De Luca ironizza e avverte «Replicherò il 5 dicembre»

Il presidente tenta di sminuire il significato delle frasi contro Rosy Bindi e tira in ballo il “vai a morire ammazzato” di Verdone, Sordi e finanche Baglioni

SALERNO. Preferisce la poesia alla polemica. Ma promette che ci sarà una resa dei conti. Però non ora, ma soltanto dopo il referendum costituzionale. Perché al presidente della Regione, Vincenzo De Luca, non è andato giù che anche qualche carica istituzionale si sia unita al coro di dissensi per la sua “esternazione” nei confronti di Rosy Bindi. E, perciò, dalla tribuna settimanale di Lira Tv, annuncia vendetta. Intanto, però, il premier Matteo Renzi l’invita a “chiedere scusa”. Ma, allo stesso tempo, lo difende: «De Luca ha detto – chiarisce Renzi ospite a Otto e Mezzo – cose profondamente sbagliate ma non si può associare De Luca alla mafia. La frase su Bindi è indifendibile, ma lui è campione della lotta alla mafia e alla camorra nel suo territorio».

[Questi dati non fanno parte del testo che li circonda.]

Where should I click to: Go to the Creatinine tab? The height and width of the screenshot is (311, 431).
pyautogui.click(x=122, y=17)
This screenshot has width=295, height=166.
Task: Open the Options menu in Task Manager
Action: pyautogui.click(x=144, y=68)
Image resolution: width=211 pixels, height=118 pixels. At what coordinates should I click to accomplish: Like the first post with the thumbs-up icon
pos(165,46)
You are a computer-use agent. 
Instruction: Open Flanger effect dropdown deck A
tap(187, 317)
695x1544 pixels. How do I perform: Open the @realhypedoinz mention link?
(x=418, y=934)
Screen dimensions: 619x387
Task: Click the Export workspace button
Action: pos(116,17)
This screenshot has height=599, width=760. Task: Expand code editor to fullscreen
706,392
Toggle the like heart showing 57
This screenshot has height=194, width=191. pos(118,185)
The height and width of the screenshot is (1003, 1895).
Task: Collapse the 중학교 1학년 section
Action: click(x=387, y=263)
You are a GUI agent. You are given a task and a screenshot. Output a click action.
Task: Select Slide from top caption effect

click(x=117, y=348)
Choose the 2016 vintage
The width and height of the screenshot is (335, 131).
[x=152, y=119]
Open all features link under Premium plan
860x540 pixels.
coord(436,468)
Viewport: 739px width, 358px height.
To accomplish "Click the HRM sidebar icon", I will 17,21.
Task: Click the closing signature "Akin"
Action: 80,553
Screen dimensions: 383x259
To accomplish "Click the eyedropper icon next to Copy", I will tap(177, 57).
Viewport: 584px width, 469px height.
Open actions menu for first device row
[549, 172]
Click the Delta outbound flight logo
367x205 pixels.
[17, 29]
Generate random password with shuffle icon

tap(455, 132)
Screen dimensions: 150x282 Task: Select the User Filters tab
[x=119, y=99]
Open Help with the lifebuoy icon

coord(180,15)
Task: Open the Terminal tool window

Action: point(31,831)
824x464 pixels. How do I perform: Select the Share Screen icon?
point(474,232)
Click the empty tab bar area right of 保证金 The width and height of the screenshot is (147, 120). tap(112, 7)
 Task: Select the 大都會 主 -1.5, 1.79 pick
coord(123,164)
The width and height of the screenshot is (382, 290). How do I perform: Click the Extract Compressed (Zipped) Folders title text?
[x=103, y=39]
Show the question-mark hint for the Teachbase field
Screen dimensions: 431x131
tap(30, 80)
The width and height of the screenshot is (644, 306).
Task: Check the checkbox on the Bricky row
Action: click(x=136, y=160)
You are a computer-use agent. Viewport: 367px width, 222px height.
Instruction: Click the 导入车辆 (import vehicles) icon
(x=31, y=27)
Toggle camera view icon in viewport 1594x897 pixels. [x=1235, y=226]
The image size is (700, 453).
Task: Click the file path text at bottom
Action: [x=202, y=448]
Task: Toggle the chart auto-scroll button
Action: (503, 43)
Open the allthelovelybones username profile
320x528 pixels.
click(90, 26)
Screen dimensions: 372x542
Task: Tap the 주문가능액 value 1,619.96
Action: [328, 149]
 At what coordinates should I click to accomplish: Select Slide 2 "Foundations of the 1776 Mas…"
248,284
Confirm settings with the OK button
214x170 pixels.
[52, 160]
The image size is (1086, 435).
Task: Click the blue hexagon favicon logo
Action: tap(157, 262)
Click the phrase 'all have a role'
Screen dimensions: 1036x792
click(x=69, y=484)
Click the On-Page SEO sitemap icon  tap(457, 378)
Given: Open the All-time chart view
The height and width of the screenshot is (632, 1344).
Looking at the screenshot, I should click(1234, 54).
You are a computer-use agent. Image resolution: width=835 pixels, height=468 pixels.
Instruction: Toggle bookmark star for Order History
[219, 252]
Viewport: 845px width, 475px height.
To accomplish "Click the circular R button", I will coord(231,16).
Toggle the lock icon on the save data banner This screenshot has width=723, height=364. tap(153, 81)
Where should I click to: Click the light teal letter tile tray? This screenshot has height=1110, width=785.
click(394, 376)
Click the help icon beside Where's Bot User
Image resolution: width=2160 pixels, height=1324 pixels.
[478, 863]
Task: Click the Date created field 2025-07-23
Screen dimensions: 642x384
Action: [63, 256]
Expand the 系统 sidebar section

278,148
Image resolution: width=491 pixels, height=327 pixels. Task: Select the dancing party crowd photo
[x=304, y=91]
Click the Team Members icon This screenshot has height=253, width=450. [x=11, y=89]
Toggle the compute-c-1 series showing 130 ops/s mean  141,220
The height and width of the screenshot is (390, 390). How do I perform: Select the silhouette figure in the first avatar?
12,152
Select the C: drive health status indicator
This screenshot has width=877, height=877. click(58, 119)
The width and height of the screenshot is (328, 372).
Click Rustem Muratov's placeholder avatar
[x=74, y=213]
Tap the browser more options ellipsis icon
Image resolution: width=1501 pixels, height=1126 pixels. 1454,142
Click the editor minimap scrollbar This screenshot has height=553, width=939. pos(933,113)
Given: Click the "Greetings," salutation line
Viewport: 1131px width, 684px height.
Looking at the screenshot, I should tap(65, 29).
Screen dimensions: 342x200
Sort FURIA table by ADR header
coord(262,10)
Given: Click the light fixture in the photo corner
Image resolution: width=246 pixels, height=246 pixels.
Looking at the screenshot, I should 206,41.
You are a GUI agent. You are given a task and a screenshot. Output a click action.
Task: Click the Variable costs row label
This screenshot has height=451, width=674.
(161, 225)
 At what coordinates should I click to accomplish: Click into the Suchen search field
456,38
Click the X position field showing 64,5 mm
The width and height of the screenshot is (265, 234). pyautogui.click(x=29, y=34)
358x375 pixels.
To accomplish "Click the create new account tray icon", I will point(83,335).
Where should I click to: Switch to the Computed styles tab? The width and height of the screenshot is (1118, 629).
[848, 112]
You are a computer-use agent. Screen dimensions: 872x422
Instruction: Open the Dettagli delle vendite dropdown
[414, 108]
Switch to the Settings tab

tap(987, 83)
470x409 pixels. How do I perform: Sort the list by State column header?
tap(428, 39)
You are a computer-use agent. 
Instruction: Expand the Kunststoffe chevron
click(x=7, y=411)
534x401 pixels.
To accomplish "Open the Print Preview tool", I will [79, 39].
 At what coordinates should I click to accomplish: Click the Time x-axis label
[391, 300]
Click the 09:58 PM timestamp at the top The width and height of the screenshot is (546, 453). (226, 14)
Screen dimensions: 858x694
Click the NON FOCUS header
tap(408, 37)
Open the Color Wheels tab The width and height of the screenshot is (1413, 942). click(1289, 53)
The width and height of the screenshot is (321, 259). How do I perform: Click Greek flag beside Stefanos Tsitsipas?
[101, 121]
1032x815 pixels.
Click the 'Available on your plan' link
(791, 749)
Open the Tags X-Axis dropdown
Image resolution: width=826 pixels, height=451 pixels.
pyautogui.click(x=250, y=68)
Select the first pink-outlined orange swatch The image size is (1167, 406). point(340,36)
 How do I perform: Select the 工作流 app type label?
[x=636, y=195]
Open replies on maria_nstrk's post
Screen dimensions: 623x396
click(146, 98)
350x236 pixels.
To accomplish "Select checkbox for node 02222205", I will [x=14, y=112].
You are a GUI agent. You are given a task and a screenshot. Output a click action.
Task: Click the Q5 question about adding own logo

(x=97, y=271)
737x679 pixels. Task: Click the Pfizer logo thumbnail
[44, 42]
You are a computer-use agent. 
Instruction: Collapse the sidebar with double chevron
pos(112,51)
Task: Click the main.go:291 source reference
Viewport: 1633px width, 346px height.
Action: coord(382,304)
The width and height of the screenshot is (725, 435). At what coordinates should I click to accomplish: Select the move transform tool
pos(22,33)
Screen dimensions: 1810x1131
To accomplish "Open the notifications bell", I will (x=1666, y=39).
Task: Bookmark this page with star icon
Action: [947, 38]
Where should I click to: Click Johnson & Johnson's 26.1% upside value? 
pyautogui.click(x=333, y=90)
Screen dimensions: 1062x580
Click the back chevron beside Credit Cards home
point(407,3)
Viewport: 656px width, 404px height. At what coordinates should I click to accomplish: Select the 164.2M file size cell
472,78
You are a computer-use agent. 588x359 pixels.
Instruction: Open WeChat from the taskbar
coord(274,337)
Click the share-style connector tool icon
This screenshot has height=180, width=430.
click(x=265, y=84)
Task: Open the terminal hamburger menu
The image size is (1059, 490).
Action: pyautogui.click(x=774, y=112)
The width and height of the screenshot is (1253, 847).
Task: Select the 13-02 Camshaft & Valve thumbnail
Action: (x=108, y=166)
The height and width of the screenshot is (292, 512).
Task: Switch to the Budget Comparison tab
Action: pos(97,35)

De Luca, nel frattempo, prima delle parole di Renzi, garantisce che passerà al contrattacco. «Il 5 dicembre - assicura – non mancherò di dire una mia parola caritatevole a chi ha espresso opinioni e pensieri profondi, come qualche carica istituzionale che ci ha illuminato d’immenso per profondità di pensiero». In attesa del chiarimento spazio alla poesia e alla canzone. «Diceva Oscar Wilde – evidenzia il presidente della Regione – che al mondo la cosa peggiore che possa capitare dopo quella di essere oggetto di chiacchiere è quella di non essere oggetto di alcuna chiacchiera». Perciò, per dimostrare come i termini da lui usati appartengano al lessico comune e non debbano essere demonizzati, De Luca tira in ballo Carlo Verdone, Alberto Sordi, Vittorio de Sica e Claudio Baglioni, «L’espressione vai a morire ammazzato – argomenta – che immaginavo fosse una espressione di folclore, abbiamo imparato che in realtà è una grave minaccia». «Voi pensavate a Baglioni – aggiunge – come ad un uomo romantico, perfino delicato che guardava le magliette trasparenti. Ha fatto una canzone dal titolo vai a morire ammazzato che noi non pensavamo fosse di carico ideologico, ma che il “camorrologo” di corte e di salotto definirebbe messaggio carico di violenza». A detta di De Luca, inoltre, che si autonomina pure “leader del partito dei disgustati” (guarda caso Pd ndr) questo trambusto mediatico farà guadagnare consensi al Sì. «Se qualcuno pensava – rimarca– d’inventare un episodio che potesse determinare sconquasso nel periodo referendario – e faccio fatica a pensare che sia tutto ingenuo – credo abbia portato voti al Sì».

Dal mondo politico, tuttavia, continuano ad arrivare parole di condanna. A partire dal presidente della Regione Toscana, Enrico Rossi. «Che esempio – si domanda Rossi – sta dando la politica? Ai giovani soprattutto. Penso alle parole pesanti che volano nel mio partito e a quelle indegne di De Luca. Attenzione le parole sono pietre». Disapprova anche Livia Turco. «De Luca – chiarisce l’ex ministro – con quelle inaudite parole contro Rosy Bindi, ha fatto carta straccia dell’articolo 54 della Costituzione. Vicende come questa non sono delle gaffe da sottovalutare. Sono espressione di un'’arroganza che fa molto male specie in questi tempi difficili, soprattutto da chi dovrebbe dare l’esempio». Si limita, infine, a definire “strabiliante” l’uscita di De Luca Pierluigi Bersani. «D’altronde in questo partito – conclude – ormai c'è un po’ di tutto».